Presidente do grupo, Álvaro Torre, faz da adrenalina e da pressão diárias um modo de vida





Ora vamos então falar sobre o Grupo Media Nova, agora que está efectivamente implantado, com plataformas a funcionarem, pelo menos uma Rádio, um jornal e uma estação de Televisão. Como é que tudo isto nasce? Qual foi o propósito dos accionistas?


Permita-me corrigir que o grupo está em fase de implantação e não efectivamente implantado! Este projecto nasce devido à visão de um grupo de empresários angolanos que tiveram a coragem de apostar em mudar o panorama da comunicação social em Angola.

O propósito dos accionistas é o de contribuir para o desenvolvimento da nação angolana através de lançamento de plataformas de media de reconhecida qualidade mundial e dessa forma criar as bases para um negócio rentável.

As poucas vezes que se referiu a este arrojado projecto empresarial, e quase sempre em entrevistas no estrangeiro –Portugal sobretudo, verificou-se que uma das perguntas mais recorrentes e apetecíveis era: quem são os donos da Media Nova? As respostas foram sempre inconclusas e até esquivas. Há alguma razão de peso para ser assim?

As respostas foram sempre muito objectivas! Sempre disse que os donos da Media Nova são um grupo de empresários angolanos que se associaram numa Sociedade Anónima, para permitir o desenvolvimento do projecto numa base neutra e empresarial, para o qual tive o privilégio de ser convidado a administrar.

Vai acabar com o mistério de uma vez por todas?

Penso que acabei, não?

Acho que não, mas….avancemos, de qualquer modo. Porquê que só agora aceitou falar?

Porque há momentos para tudo! Prefiro falar quando há obra feita! Um projecto desta dimensão numa área sensível como esta onde infelizmente não existem alternativas de qualidade, é preciso ver para acreditar. A TV ZIMBO sendo a plataforma mais crítica, só agora entrou na sua emissão regular e na distribuição por cabo. Por isso cedi ao vosso convite.

Diz-se que a Media Nova foi concebida de propósito para acabar com a imprensa privada. Faz algum sentido esta apreciação?

De forma alguma. A Media Nova também é parte da comunicação social privada.
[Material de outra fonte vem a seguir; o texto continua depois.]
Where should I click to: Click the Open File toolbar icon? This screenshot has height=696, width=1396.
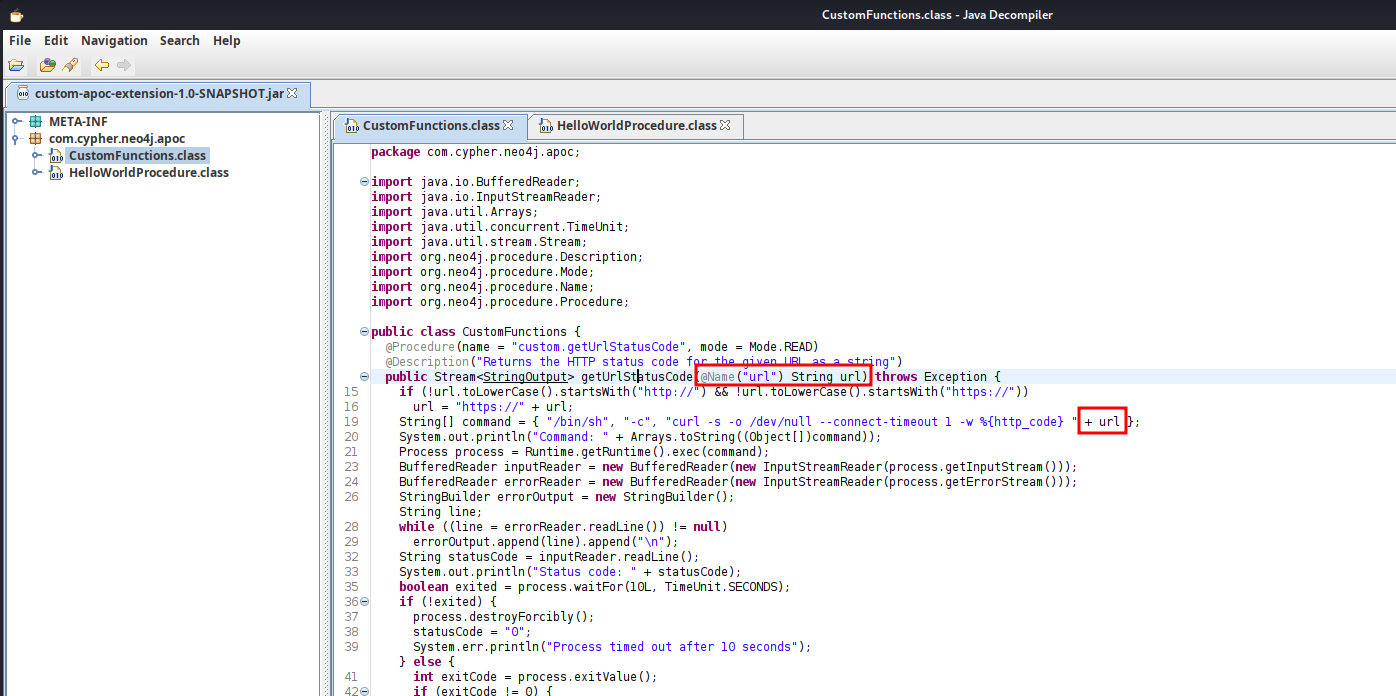[16, 66]
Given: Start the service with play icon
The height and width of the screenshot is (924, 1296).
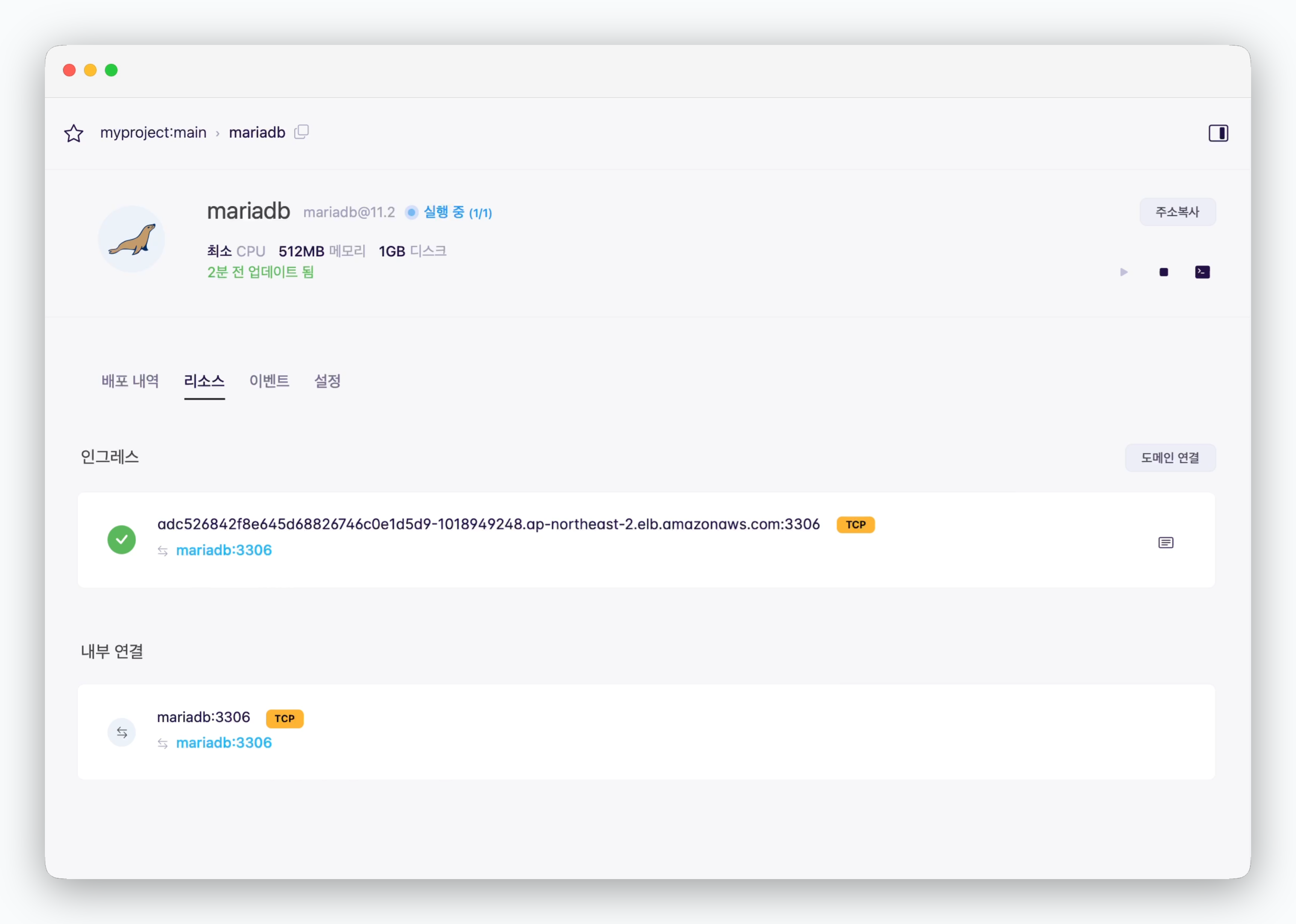Looking at the screenshot, I should click(x=1124, y=272).
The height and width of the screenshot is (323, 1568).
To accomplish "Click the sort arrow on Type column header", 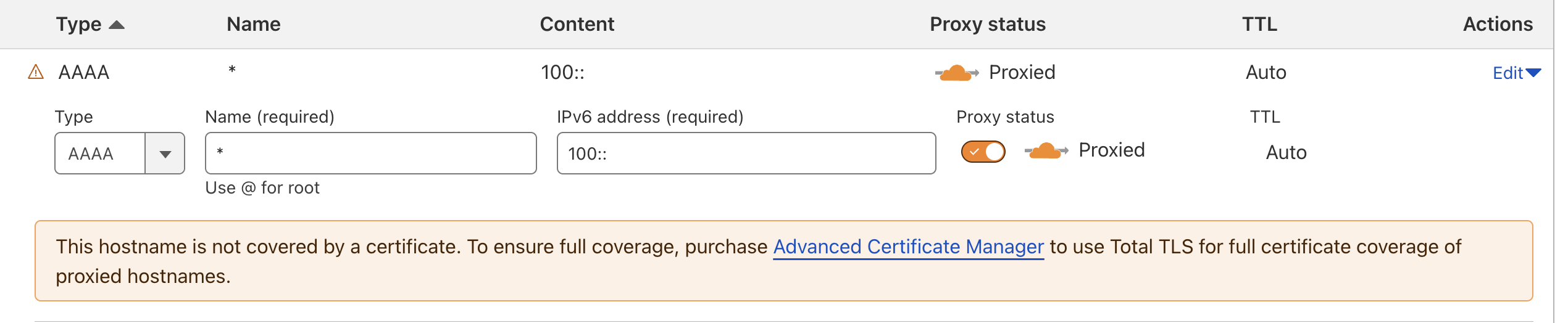I will click(117, 25).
Acreditamos é que os nossos produtos se distinguem pela qualidade e riqueza editorial e que naturalmente terão a preferência do público em detrimento de outros órgãos de comunicação com estilos diferentes de comunicar.

Já agora, como é que o Grupo olha para as outras plataformas, para a mais de uma dezena de jornais que já existiam ou surgiram depois, as Rádios, a própria Televisão pública?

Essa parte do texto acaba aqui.